Um líbio, citado pela BBC,
disse sobre o processo: “Não entendemos nada de eleições. E há muita
gente que não sabe absolutamente nada sobre elas!”. Pela televisão, não é
oferecido nenhum programa que informe sobre as mesmas, sobre como
votar, sobre o que é preciso fazer”.(BBC, 11 de maio). Enquanto isso, os
elementos separatistas da zona oriental do país, onde começou a
rebelião contra Kadhafi em fevereiro de 2011, o denominado Conselho
Baqa, rechaçou o processo eleitoral e realizou um chamado para
boicotá-lo. Os líderes dessa região, que denominam a si mesmos como
Conselho da Cirenaica, estão pressionando para conseguir um estatuto de
autonomia que fique fora da autoridade do CNT em Trípoli.
Ao mesmo tempo, informa-se que na região sul da Líbia prosseguem os
conflitos transversais. Tem havido muitos mortos nos últimos meses em
combates descritos como entre o povo Toubou e as tribos árabes. Em 14 de
maio, a AFP informou: “Um dos candidatos para as eleições para a
próxima assembléia constituinte morreu assassinado no deserto do sul da
Líbia, pouco depois de apresentar sua candidatura. Khaled Abu Saleh foi
assassinado a 30 km de Ubari”. Mohammed Saleh, a quem a AFP descreve
como representante da Alta Comissão para a Segurança, disse que ”um
grupo armado que viajava em cinco veículos o seguir depois que ele se
registrou na comissão eleitoral, até cercarem-no e assassiná-lo”.
Os frutos da guerra imperialista na África
A
situação na Líbia é conseqüência das guerras imperialistas pelos
Estados Unidos e outros países ocidentais ao longo da última década.

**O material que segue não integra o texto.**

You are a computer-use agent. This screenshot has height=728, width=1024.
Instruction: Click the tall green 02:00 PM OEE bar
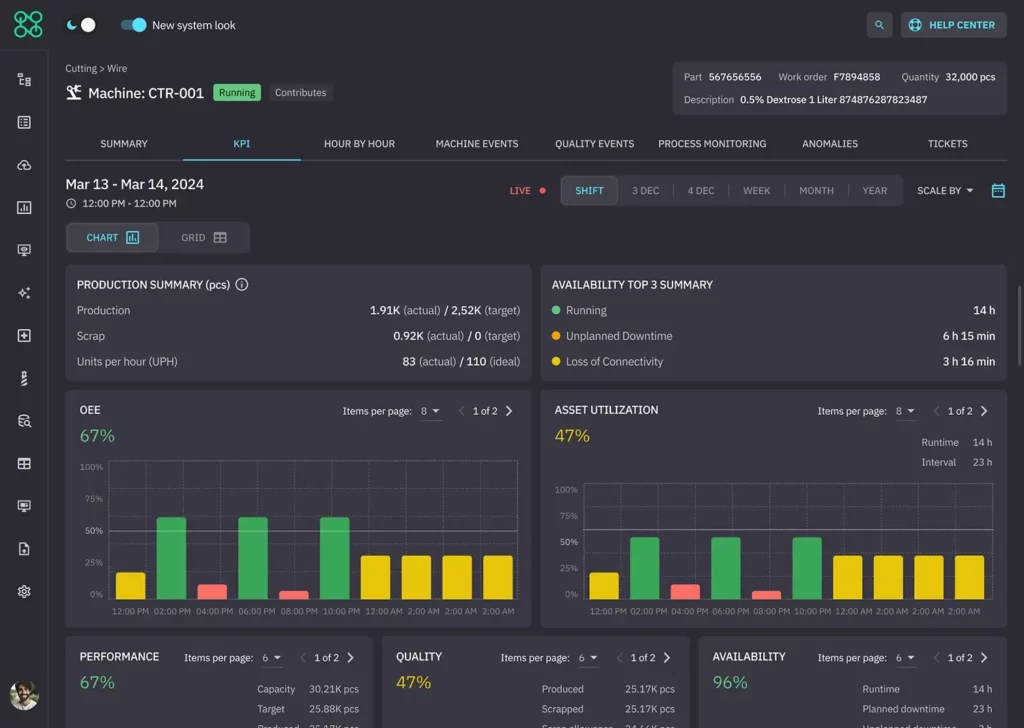[x=171, y=558]
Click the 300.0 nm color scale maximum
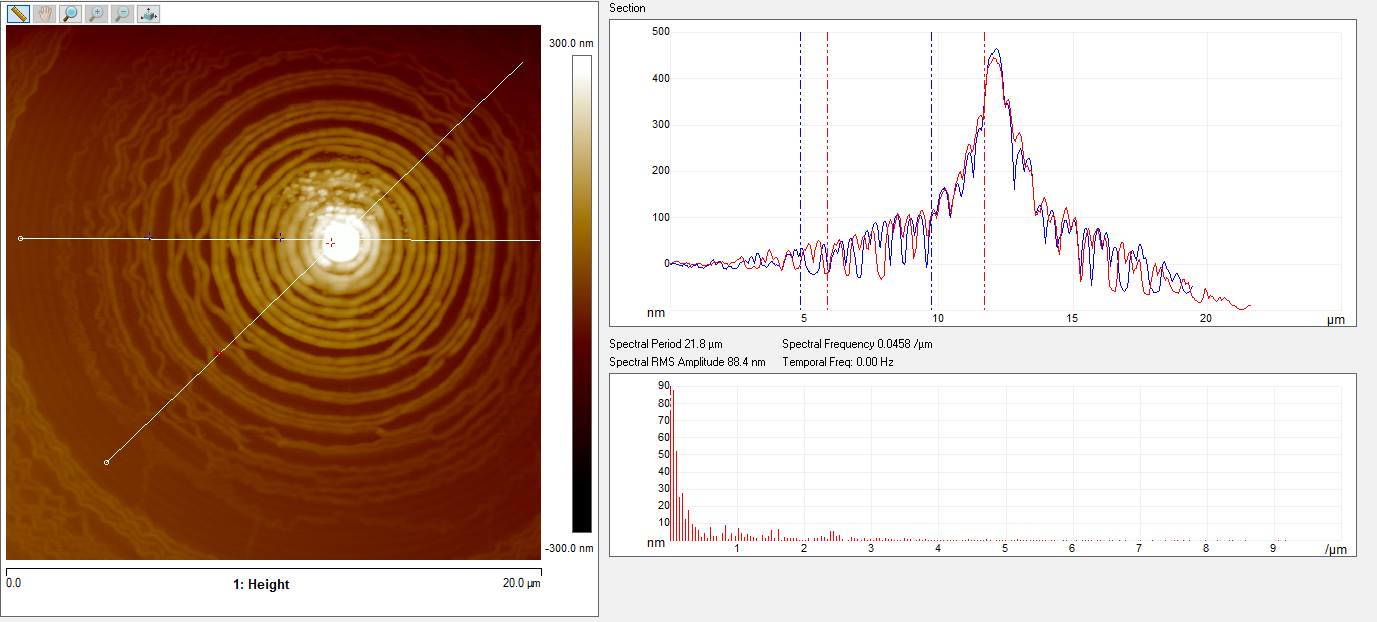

Iniciadas por supostas preocupações humanitárias, tais intervenções
terminam sempre piorando das massas em seus respectivos países. Nos
próprios EUA, a crise econômica está causando a destruição das cidades e
o aumento da violência racista. Os desmedidos gastos militares não
criaram nenhuma nova oportunidade em postos de trabalho para as dezenas
de milhões de desempregados. No Canadá, que ostensivamente dirigiu as
operações da OTAN na Líbia, explodiu um escândalo ao haver se tentado
ocultar os custos da guerra. O ministro da defesa do governo
conservador, Peter MacKay manifestou-se no rádio a 13 de maio, num
esforço para diminuir os estragos causados pelas acusações de distorções
nas informações sobre financiamento da guerra. As matérias na imprensa
estão denunciando que o custo atual da campanha de bombardeios na Líbia
para o Canadá foi 700% maior do que se afirmou publicamente. MacKay
disse: “As intervenções são caras. Em minha opinião, esse dinheiro foi
bem gasto”.
Abayomi Azikiwe é editor do Pan
African News Wire, um serviço internacional de imprensa eletrônica
projetado para estimular o debate inteligente dos assuntos dos povos
africanos por todo o continente e pelo mundo.